Exercise aim: Reproduce precisely the lines of the listing below, starting with the line that contains "Click the back navigation arrow icon" and stopping after the line that contains "The image size is (1024, 582)."; include nothing else.

Data for this exercise:
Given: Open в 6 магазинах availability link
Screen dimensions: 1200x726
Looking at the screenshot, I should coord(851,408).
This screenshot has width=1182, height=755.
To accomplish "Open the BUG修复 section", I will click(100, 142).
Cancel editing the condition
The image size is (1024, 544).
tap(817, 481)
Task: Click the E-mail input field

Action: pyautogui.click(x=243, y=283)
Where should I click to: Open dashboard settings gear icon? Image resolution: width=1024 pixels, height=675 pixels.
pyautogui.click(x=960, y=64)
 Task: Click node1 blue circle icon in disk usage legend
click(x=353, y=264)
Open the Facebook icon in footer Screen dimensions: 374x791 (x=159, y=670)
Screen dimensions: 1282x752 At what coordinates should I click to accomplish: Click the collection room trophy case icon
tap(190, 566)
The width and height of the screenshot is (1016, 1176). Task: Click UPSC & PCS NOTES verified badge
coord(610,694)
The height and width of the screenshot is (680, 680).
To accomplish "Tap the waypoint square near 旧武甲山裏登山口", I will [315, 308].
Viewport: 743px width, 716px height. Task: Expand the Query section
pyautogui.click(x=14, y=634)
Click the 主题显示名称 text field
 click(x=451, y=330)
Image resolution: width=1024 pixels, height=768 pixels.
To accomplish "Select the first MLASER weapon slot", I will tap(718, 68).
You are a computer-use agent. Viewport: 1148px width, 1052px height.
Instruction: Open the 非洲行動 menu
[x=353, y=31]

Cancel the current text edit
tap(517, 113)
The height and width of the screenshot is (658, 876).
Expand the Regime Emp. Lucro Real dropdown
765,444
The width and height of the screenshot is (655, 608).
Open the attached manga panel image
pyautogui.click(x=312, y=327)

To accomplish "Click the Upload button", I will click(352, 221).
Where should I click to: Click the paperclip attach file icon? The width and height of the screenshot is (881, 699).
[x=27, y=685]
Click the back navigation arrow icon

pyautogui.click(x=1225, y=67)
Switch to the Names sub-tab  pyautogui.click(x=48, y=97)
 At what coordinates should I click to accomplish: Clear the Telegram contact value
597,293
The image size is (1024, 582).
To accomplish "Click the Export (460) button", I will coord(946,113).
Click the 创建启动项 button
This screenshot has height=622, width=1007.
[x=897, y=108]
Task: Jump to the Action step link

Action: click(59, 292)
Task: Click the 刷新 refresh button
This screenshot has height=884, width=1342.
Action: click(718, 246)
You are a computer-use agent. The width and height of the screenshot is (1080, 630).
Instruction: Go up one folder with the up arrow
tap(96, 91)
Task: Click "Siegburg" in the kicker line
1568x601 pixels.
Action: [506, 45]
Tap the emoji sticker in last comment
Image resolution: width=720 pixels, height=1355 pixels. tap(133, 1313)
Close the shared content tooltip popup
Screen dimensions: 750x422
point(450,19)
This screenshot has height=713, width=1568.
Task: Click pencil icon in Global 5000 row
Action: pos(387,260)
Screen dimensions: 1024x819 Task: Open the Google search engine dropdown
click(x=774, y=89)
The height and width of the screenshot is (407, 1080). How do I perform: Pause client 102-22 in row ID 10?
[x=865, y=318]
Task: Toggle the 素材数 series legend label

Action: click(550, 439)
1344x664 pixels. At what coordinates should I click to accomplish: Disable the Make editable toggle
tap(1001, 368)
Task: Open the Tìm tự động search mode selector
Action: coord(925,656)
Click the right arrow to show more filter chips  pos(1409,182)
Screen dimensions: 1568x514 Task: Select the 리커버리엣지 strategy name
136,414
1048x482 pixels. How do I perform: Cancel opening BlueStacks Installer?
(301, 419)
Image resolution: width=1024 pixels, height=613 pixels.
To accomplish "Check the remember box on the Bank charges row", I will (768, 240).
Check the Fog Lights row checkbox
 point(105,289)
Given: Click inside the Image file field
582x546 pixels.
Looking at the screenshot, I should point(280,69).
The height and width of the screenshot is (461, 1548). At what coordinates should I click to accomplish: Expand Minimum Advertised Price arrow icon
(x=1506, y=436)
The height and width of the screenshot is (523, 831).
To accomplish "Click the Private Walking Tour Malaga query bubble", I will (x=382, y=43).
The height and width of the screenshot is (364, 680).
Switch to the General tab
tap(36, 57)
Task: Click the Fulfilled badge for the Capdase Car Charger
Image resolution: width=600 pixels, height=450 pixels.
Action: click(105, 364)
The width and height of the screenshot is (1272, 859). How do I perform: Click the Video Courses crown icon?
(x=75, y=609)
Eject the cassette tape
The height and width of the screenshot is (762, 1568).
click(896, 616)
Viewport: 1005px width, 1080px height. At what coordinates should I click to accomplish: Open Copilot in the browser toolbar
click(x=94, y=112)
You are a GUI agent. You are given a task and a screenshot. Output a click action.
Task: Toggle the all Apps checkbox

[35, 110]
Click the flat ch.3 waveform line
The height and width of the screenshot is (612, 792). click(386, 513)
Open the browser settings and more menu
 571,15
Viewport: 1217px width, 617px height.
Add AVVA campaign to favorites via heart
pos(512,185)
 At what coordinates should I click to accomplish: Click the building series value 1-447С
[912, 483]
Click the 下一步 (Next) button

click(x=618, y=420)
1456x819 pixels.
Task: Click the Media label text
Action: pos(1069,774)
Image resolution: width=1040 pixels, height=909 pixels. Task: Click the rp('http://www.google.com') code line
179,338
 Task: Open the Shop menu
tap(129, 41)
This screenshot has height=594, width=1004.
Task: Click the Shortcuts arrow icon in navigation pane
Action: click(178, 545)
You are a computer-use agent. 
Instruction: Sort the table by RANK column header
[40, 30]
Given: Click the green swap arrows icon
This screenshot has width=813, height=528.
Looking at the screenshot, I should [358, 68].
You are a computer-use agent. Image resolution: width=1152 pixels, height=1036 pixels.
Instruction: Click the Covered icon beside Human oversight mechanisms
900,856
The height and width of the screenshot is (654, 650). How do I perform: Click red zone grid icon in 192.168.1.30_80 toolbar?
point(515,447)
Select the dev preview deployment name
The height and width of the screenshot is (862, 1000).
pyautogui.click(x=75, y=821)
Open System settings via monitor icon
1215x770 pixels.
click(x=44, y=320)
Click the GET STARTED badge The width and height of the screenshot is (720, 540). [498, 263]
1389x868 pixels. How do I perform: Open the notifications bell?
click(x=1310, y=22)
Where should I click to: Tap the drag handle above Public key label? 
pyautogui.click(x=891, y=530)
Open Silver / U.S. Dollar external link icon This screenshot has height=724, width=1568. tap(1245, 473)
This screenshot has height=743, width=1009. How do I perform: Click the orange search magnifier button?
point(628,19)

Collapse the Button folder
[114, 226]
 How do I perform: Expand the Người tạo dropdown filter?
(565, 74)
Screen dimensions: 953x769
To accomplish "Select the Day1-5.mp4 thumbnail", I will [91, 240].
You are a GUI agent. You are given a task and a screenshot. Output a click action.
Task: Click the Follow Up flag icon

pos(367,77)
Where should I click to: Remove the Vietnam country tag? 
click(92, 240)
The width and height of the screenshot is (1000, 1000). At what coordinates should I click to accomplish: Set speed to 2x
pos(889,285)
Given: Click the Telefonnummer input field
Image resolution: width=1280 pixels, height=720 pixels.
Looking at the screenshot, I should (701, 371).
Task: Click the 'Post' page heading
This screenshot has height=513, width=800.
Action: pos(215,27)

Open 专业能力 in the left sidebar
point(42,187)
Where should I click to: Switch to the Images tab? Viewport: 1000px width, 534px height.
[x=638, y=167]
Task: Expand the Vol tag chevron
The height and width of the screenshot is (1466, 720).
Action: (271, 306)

Response:
Click the back navigation arrow icon

pyautogui.click(x=1225, y=67)
Switch to the Names sub-tab  pyautogui.click(x=48, y=97)
 At what coordinates should I click to accomplish: Clear the Telegram contact value
597,293
The image size is (1024, 582).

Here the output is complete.